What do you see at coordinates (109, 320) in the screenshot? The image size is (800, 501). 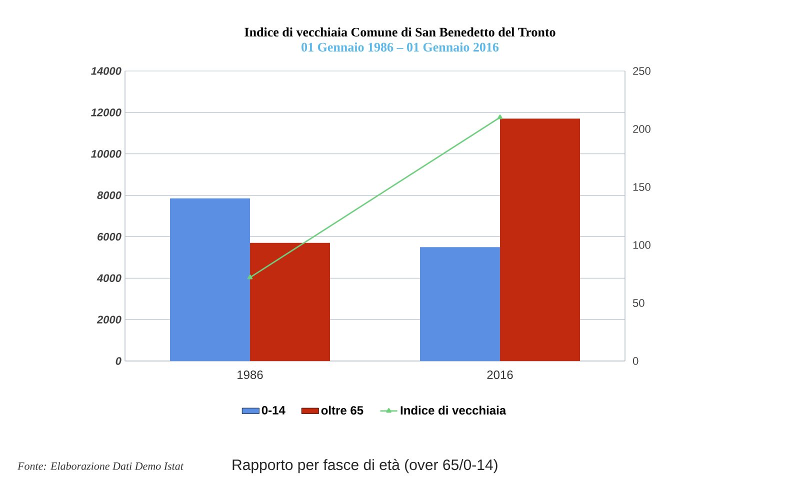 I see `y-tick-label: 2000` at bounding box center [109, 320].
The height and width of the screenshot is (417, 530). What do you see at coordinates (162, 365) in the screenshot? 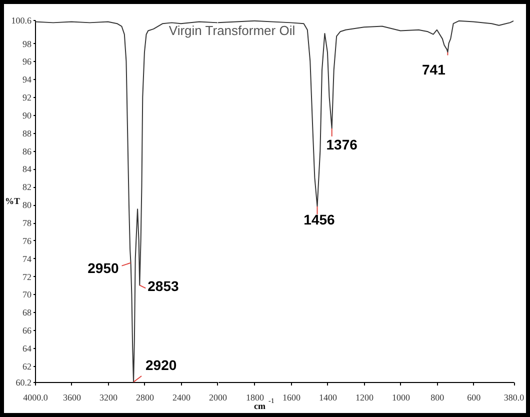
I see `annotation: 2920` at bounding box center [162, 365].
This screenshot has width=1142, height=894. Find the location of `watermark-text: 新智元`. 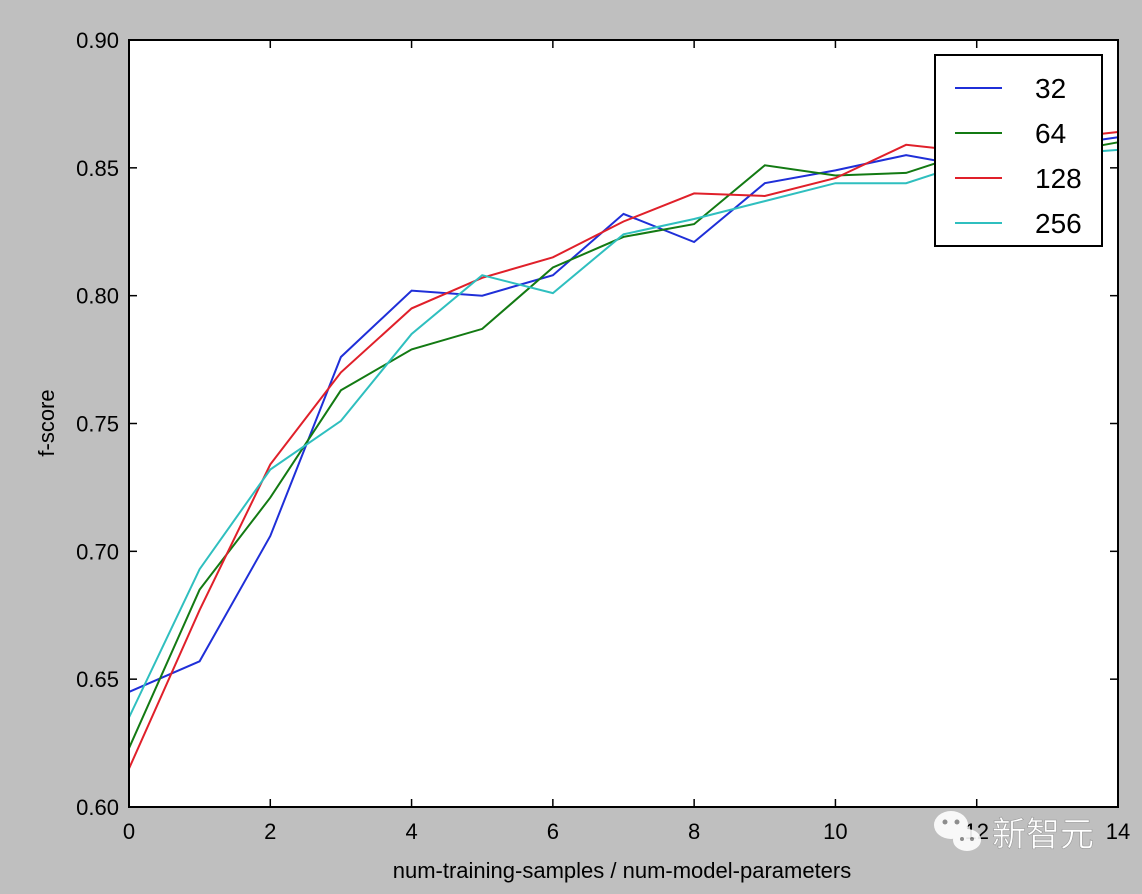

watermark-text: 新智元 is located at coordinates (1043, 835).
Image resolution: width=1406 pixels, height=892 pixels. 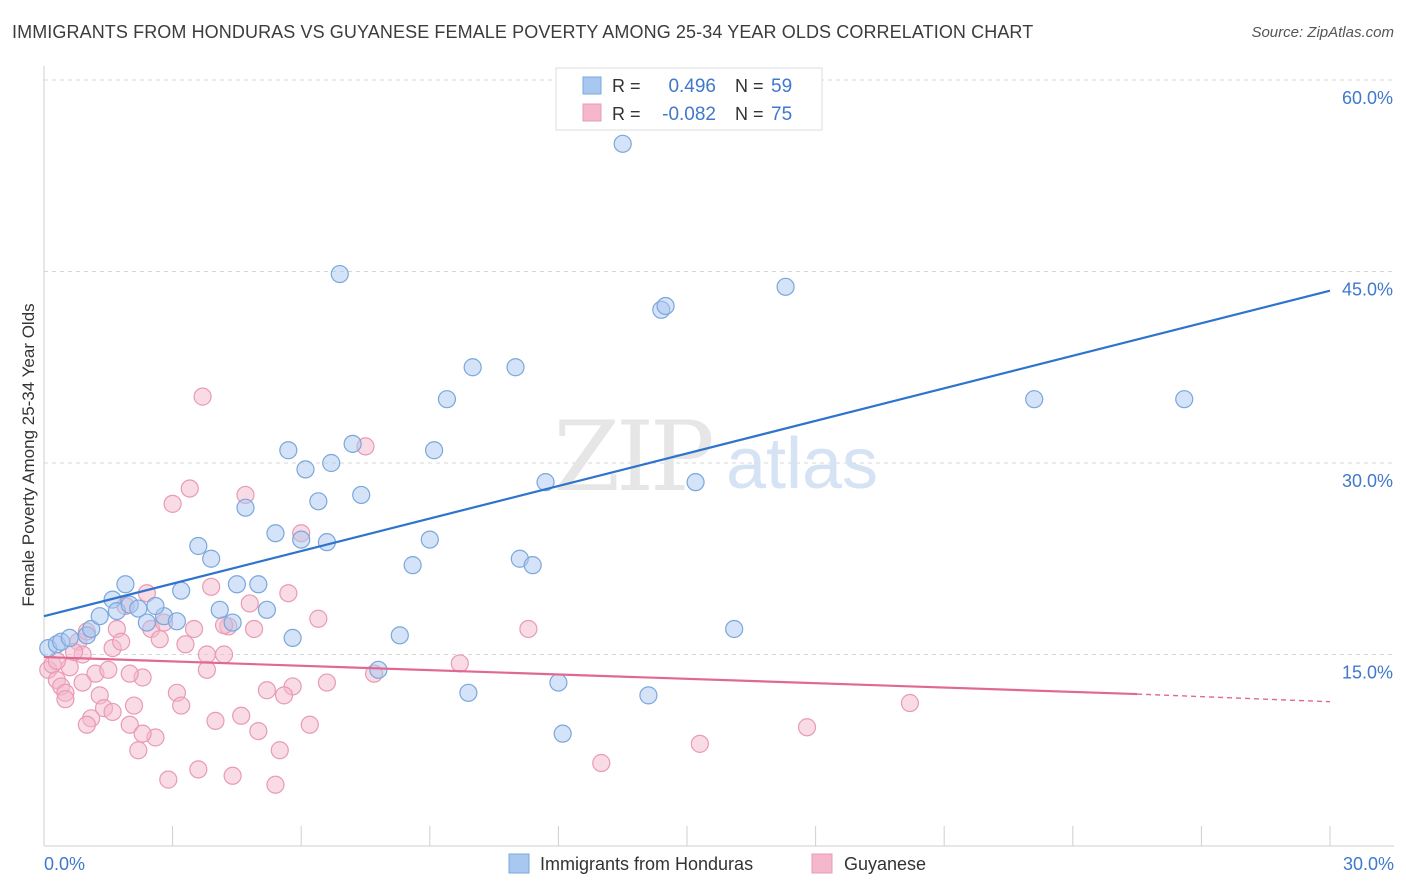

******************************

→ **GOAL OF THE EXERCISE**: Lay out everything from the line containing "The height and" down to the end of the data as a Markdown table with the columns Row and Line, skipping blank lines and leaving the pictures out.

→ **RESPONSE BOX**:
| Row | Line |
|---|---|
| 1 | The height and width of the screenshot is (417, 530). What do you see at coordinates (162, 365) in the screenshot?  |
| 2 | I see `annotation: 2920` at bounding box center [162, 365]. |
| 3 | This screenshot has width=1142, height=894. Find the location of `watermark-text: 新智元`.  |
| 4 | watermark-text: 新智元 is located at coordinates (1043, 835). |
| 5 | Image resolution: width=1406 pixels, height=892 pixels.  |